This code does not work for the instance where the “” argument is passed into sum. Please explain why.
function sum (...args){ //creates sum function
if (args === ""){ //determines if argument passed is null
return 0; //returns 0
} else {
return args.reduce((a, b) => a + b); returns sum of all arguments passed into sum
}
}
I’ve edited your post for readability. When you enter a code block into a forum post, please precede it with a separate line of three backticks and follow it with a separate line of three backticks to make easier to read.
Note: Backticks are not single quotes.
See this post to find the backtick on your keyboard. The “preformatted text” tool in the editor (</>) will also add backticks around text.
“” is a blank string and is not the value null. In what case are you needing to check if args is null?

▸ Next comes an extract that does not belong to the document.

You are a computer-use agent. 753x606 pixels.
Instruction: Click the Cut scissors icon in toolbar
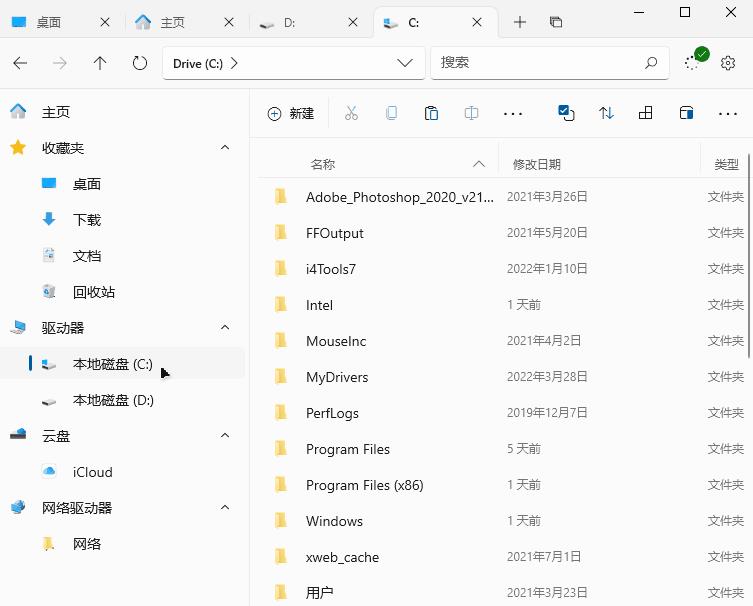coord(351,114)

The code I have written passes all parameters except the following:
sum();
I guess first question, if this argument is not null then what is it? (https://developer.mozilla.org/en-US/docs/Web/JavaScript/Reference/Global_Objects/null)
When you are not sure what a variable’s value is, you should use console.log(thevariablename) to see what it is. It turns out that args is an array regardless of how many arguments are passed to the function. In this particular case, args would be an empty array. Think about an array property you could check which would indicate if args is an empty array, then your return 0; would work.
However, there is a much simpler solution. The reduce method has a second (optional) parameter which defines the starting value of the accumulator. What value could you use as the starting value of the accumulator? See the following reduce method documentation for how set the starting accumulator value.
I thought so but then my problem is still the aforementioned condition:
function sum (...args){
return args.reduce((args = 0, b) => args + b);
}
function summ(...args) {
return args.reduce((a, b) => {
return a + b;
});
}
}
I have tried both of these lines of code and am still getting errors with
sum();
The initial value is the 2nd parameter of the reduce method and not the 2nd argument of the reduce’s callback function.
Let me try to explain how I am looking at this so you can tell me what I don’t understand:
var arr1 = [1, 2, 3, 6];
const sum = (a, b) => a +b;
arr1.reduce(sum, 4); //16
This is because the reduce function is applying the sum function to all elements of arr1 and the initial value, 4.
Now applied:
function sum (...args){ //creates sum
const add = (c, d) => c + d; //creates add
return args.reduce((add, b = 0) => add + b); //runs add and reduce functions on the array args, initial value is 0
}
console.log(sum(12,2)); //14
console.log(sum()); //Error: Reduce of empty array with no initial value
It is because of this error that I tried using the if statement to filter out the condition to at the beginning.
So as not to give you the final solution, I will show you how you could use reduce to calculate product of an array of numbers (while using the 2nd parameter of the reduce method).
var array = [1, 2, 3, 6];
function product(arr) {
return arr.reduce((prod, num) => prod * num, 1); // that , 1 at the end is the starting value for the accumulator (prod).
}
product(array); // 36
NOTE: I am not creating the product of the arguments of a function. I am just passing an array to create the product.